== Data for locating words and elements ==

◆ ◆ ◆ ◆ ◆ ◆ ◆

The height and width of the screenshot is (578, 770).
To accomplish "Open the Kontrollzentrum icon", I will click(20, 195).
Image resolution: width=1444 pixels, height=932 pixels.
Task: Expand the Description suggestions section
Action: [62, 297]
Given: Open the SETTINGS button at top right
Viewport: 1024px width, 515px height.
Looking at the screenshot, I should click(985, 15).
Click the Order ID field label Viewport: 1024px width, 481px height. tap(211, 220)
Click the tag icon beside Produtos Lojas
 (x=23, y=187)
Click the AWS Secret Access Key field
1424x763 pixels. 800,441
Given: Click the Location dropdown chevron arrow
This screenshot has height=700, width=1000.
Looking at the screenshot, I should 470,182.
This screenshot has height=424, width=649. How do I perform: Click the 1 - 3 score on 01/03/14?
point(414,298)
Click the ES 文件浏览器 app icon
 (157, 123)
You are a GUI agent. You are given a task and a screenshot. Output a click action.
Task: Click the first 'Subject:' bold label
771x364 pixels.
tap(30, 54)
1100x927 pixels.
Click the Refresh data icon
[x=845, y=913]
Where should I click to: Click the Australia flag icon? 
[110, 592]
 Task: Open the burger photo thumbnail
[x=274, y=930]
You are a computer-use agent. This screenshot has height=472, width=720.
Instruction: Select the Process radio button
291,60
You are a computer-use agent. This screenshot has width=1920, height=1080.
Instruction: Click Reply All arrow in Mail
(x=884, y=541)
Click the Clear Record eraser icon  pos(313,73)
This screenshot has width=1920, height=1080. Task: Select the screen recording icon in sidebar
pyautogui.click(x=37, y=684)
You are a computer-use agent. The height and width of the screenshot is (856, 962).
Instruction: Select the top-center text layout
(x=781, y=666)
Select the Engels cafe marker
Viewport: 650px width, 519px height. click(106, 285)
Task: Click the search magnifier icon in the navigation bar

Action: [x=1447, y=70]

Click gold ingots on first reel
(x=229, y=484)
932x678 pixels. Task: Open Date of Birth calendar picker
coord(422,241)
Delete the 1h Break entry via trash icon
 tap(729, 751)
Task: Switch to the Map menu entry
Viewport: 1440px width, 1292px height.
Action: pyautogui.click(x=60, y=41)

◆ ◆ ◆ ◆ ◆ ◆ ◆

== Written exercise ==
Starting at the line containing "Task: Switch to the Map menu entry" and ending at the end of the data, reproduce those lines with "Map" renamed to "Settings". Leave all other text unchanged.

== The completed task ==
Task: Switch to the Settings menu entry
Viewport: 1440px width, 1292px height.
Action: pyautogui.click(x=60, y=41)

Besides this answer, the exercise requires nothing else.